The Ministry of Artistic Affairs
Thursday, June 23, 2011


For the past year, Toronto artist Nicholas Di Genova has been slaving away in his studio preparing works for an upcoming solo exhibition at a Parisian gallery called Dukan et Hourdequin. When we say slaving, we really mean it. This artist works so hard that major hedge funds are wagering he is going to go blind by the age of 40 resulting in skyrocketing prices of his finely rendered drawings. Now that he is in the final stretch before his show in Paris, Di Genova has gone to the mattresses, holed up in his west-end studio for the final 90 day push.

Over the past couple of years, Di Genova's works have gone macro and micro simultaneously. They've grown in size in that the sheets he is working on border on epic yet the imagery he is busting onto those sheets have shrunk to allow for each work to offer thousands and thousands of individually rendered animals hatched from the artist's vivid imagination and fine pointed ink pens.

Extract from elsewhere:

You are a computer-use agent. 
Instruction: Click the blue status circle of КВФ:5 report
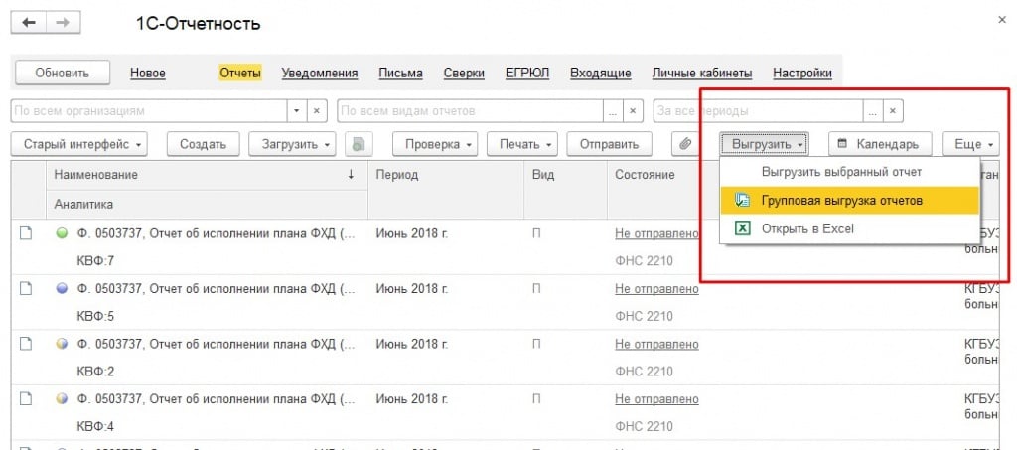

18 months in the making, the centrepiece of Di Genova's Paris show will present 10,000 individually draw vertebrates, divided into 5 classes. This massive gathering of creatures form a massive black and white grid on a single large sheet.

There is something scary about this artist. Scary good. His intense process and method of drawing are certainly nuts. And his ongoing project "Road of Knives", a series of bizarre, violent, dystopic and phantasmagorical drawings done in collaboration with Zak Smith and Shawn Cheng borders on schizophrenic awesomeness. If Di Genova wasn't such a sweet and friendly guy who shows all signs of having his shit together as water tight as a Cthulhu Toad, we'd be quite worried about him. But with galleries representing him in Toronto (Le Gallery), New York City (Fredericks & Freiser Gallery) and Paris (Galerie Dukan & Hourdequin) and a rapidly growing list of art world accolades and international fans, we figure he's got everything under control.

By Randy Gladman for The Ministry of Artistic Affairs.